Wall Street Keeps Testing AI Traders, But Most Are Still Underperforming
Recent trading competitions suggest large language models are still unreliable portfolio managers, according to Bloomberg.
Tests involving models from OpenAI, Anthropic, Google, and xAI have often delivered underwhelming results: many lost money, traded excessively, and made erratic decisions despite receiving identical prompts. In several cases, models appeared unable to stick to coherent strategies for more than a few trading sessions.

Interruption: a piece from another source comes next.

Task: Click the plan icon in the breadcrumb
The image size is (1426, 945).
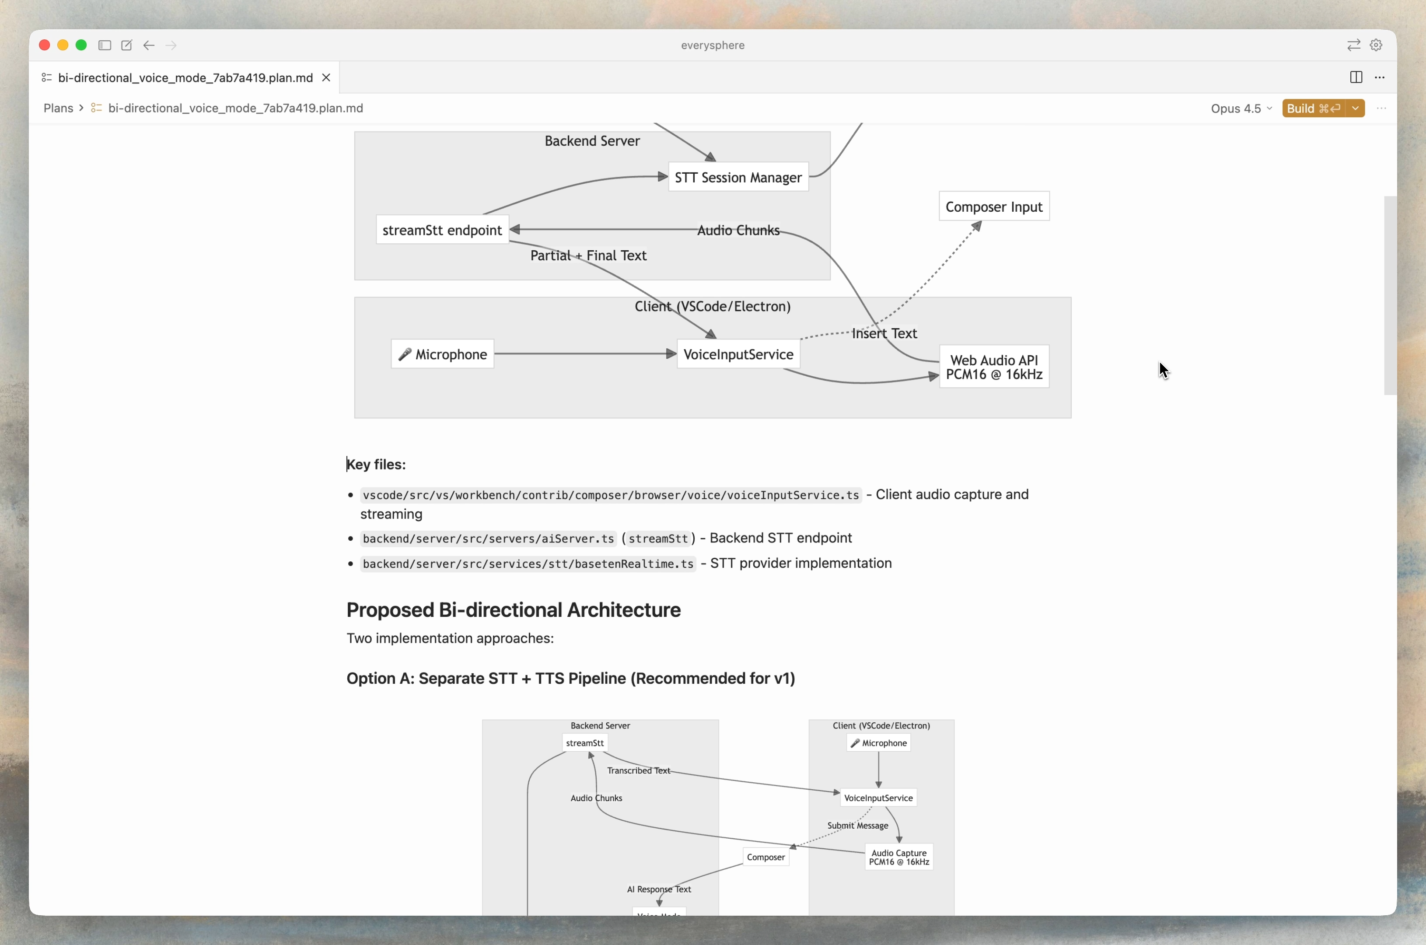Action: click(96, 108)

Bloomberg writes that one of the clearest examples came from Alpha Arena, a competition created by startup Nof1. Eight models were each given $10,000 and asked to trade U.S. tech stocks over a two-week period using different strategies, including defensive approaches and leveraged bets. Across four competitions, the models collectively lost roughly a third of their capital, and only six of 32 outcomes ended in profit.
The gap in behavior was striking: xAI’s Grok 4.20 made just 158 trades in one contest, while Alibaba Group’s Qwen executed 1,418 under the exact same prompt.
The experiments reflect growing interest in whether generative AI can eventually outperform traditional fund managers. Wall Street firms including JPMorgan Chase and Balyasny Asset Management already rely on AI for research, fraud detection, and internal analysis, but they have largely stopped short of handing over actual investment decisions. As Nof1 founder Jay Azhang put it, current models still struggle with basics like “position sizing, timing, signal weighting and overtrading.”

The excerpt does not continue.